Plus, you might end up being the #1 poster ITT, like I did.

Medullah
Aug 14, 2003

FEAR MY SHARK ROCKET IT REALLY SUCKS AND BLOWS

BlankSystemDaemon posted:

For the record, I fully support going the DIY route.

It's much more fun, and there's severe risk of learning something.
Plus, you might end up being the #1 poster ITT, like I did.

I do have a couple Raspberry Pi 4s laying around, I suspect I'd still need my PC for heavy Plex transcoding but I bet I could set up the file server pretty nicely with that

Smashing Link
Jul 8, 2003

I'll keep chucking bombs at you til you fall off that ledge!
Grimey Drawer
On serverbuilds there's a fresh link to a Chenbro NAS chassis that could be the start of a new build.

https://forums.serverbuilds.net/t/chenbro-sr301-4-bay-mini-itx-nas-seller-accepts-90-offers-free-shipping/12084

I'd jump on it but I just built a TrueNAS box from one of those cheap HP desktops with an 8-bay DAS for storage.

Eletriarnation
Apr 6, 2005

People don't appreciate the substance of things...
objects in space.


Oven Wrangler

Medullah posted:

I do have a couple Raspberry Pi 4s laying around, I suspect I'd still need my PC for heavy Plex transcoding but I bet I could set up the file server pretty nicely with that

The Pi 4's CPU should be more than adequate, but are you already using USB drives?
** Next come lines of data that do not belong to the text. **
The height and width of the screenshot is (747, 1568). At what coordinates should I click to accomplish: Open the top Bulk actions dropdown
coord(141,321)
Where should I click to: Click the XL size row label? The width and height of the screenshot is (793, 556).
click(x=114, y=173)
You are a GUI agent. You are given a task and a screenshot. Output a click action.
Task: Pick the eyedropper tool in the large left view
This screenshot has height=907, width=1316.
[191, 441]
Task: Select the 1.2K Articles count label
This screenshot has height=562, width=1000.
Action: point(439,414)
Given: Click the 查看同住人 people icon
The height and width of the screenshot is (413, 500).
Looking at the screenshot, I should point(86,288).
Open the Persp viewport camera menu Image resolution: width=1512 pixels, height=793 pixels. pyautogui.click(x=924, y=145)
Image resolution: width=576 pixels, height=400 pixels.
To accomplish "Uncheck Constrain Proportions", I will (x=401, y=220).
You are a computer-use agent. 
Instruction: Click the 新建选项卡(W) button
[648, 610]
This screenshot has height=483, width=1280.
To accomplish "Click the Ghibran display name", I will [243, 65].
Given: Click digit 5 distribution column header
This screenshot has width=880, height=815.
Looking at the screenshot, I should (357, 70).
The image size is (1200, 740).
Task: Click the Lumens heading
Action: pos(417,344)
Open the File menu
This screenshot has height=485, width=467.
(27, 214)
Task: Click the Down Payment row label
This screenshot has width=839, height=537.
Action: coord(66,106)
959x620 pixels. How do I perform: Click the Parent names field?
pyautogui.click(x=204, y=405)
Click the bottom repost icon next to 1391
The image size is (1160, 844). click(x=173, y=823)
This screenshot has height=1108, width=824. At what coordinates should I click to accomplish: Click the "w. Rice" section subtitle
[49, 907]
I'm not sure if you'd notice a performance difference vs. SAS/SATA but if nothing else I'd feel better about a setup that has one big power supply for fewer points of failure.

Medullah
Aug 14, 2003

FEAR MY SHARK ROCKET IT REALLY SUCKS AND BLOWS

Eletriarnation posted:

The Pi 4's CPU should be more than adequate, but are you already using USB drives? I'm not sure if you'd notice a performance difference vs. SAS/SATA but if nothing else I'd feel better about a setup that has one big power supply for fewer points of failure.

Yeah good point, the current setup is two internal drives that I use primarily with two USB drives mirroring them.

susan b buffering
Nov 14, 2016

One of the drives in my DS218 died last week. Is there any harm in getting a larger drive to replace the lost one with an eye towards replacing the other one with the same size in a few months?

e: It's a mirrored drive pool or w/e it's called.

Klyith
Aug 3, 2007

GBS Pledge Week

susan b buffering posted:

One of the drives in my DS218 died last week. Is there any harm in getting a larger drive to replace the lost one with an eye towards replacing the other one with the same size in a few months?

e: It's a mirrored drive pool or w/e it's called.

Nope! https://kb.synology.com/en-uk/DSM/help/DSM/StorageManager/storage_pool_expand_replace_disk

susan b buffering
Nov 14, 2016


Thank you!

Generic Monk
Oct 31, 2011

absolutely gently caress western digital so hard. i bought (CMR, 6TB) red drives a couple of years ago, truenas advised that one of them was throwing smart errors so I returned it under warranty, it took them months to ship a replacement but it finally arrived last week. started the resilver and everything was going ok until not long after the speed dropped to about 20MB/s and kept dropping from there. turns out they shipped an SMR drive as the replacement. gently caress offffffff

i've raised a support ticket saying that this isn't an equivalent product and to issue one that is; what are the odds that goes anywhere? i realised I was getting ripped off buying reds shortly after I bought these anyway so I won't be buying any more regardless. what's the best bang for the buck I can get in the UK in terms of drive shucking? i really don't want to spend a ton of money but if the performance is this compromised with the replacement drive then i'll happily spend a little money to sort it

Wibla
Feb 16, 2011

Last I checked in Norway, it was cheaper (per TB) to just buy WD HC550 18TB drives than buying some external drive. YMMV though.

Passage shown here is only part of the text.